When the Grambling State University football team refused to play this October, the eyes of collegiate sports turned to Louisiana and focused on a long-simmering problem at historically black colleges and universities (HBCUs): underfunding.

Marybeth Gasman, director of the University of Pennsylvania’s Center for Minority-Serving Institutions, said in a recent op-ed that solving HBCU’s budgetary woes starts at the top. “Alumni need to be taught how to give and how to be philanthropic,” she wrote. “And this lesson must begin when alumni are students, during the first week of classes, and it needs to come directly from the president.”

One individual who has gotten the memo is Bennett College President Dr. Rosalind Fuse-Hall, who took the helm of her small liberal arts college in Greensboro, N.C., six months ago. She is continuing its momentum and is maintaining an impressive 20% annual contribution rate from graduates, beating out much larger and better known HBUCs such as Howard University.

Bennett College’s model is simple: touting the school’s strengths and aggressively soliciting donors. It isn’t as revolutionary as it is crucial. Funding for HBCUs has declined, while the day-to-day costs to run a university have soared, leading administrators to pursue to alumni giving more aggressively.

Nelson Bowman III, head of development for Texas’ Prairie View A&M University, is taking a different tact. In 2012, his HBCU rolled out a giving campaign for currently enrolled students with inspiring results—60% of freshmen pledged a gift.

“The potential has probably always been there,” Bowman wrote, “but we’ve only viewed them as students, overlooking their innate passion and willingness to engage.”

As the year concludes with a flurry of fund-raising appeals, some HBCUs have improved their pitches and upped their game. Much more than football is at stake.

  • Simone P.

    December 16, 2013

    Let me tell you why HBCU alumni don’t give in two words: money mismanagement.

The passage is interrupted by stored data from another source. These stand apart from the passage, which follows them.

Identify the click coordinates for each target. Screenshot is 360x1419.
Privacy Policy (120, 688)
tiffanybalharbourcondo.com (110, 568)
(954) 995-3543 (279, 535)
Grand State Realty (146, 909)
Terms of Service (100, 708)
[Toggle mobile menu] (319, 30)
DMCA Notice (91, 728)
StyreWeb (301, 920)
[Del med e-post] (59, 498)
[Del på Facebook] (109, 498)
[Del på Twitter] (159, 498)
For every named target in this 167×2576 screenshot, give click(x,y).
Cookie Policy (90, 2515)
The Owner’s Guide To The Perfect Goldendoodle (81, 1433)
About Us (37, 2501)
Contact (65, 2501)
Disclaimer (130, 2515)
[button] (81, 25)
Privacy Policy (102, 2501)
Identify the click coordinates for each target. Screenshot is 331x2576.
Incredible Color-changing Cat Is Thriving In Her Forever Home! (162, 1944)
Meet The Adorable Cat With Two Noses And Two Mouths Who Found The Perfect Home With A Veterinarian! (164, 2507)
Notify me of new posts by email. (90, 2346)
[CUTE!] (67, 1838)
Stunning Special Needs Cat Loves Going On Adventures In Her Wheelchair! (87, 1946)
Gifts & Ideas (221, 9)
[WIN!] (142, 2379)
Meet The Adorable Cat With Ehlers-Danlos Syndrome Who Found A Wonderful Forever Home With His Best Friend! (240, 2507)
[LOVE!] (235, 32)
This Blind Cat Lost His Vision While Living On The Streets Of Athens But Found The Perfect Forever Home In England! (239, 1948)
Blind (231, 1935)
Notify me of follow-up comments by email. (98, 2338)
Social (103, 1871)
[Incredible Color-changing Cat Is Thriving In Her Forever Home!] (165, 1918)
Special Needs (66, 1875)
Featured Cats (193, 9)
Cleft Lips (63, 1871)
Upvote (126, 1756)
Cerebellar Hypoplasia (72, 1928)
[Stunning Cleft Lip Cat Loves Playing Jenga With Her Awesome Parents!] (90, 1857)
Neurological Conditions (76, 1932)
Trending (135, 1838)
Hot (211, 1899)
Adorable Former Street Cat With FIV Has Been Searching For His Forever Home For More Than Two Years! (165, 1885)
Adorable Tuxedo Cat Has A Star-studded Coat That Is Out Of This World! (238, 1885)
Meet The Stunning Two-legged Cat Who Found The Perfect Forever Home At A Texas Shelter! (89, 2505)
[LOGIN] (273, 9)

There isn’t enough transparency and financial accountability at our institutions. Are you gonna give your last dime (which is often the case for young under employed alumni like myself) when you don’t know where it’s going and how it’s helping and more importantly, you go back to your beloved alma mater and DON’T see positive change?

    No. You’re going be skeptical. There are statistics that show that HBCU grads and alumni are more passionate about their institutions than alumni from PWIs, but we don’t give and won’t give until we get clear understanding of how our donations are being used.

    Oh, and keep in mind that while money talks, actions speak louder than words. I myself am active in my local alumni club. I represent my university at every college fair I can get my hands on. I might not be able to give monetarily, but I have donated time and resources to bring Howard University what it needs most: MORE STUDENTS. And this is not just me. There are hundreds of young alumni donating their time and energy and efforts to get young high schoolers interested in their institutions.

    There’s more than one side to this coin.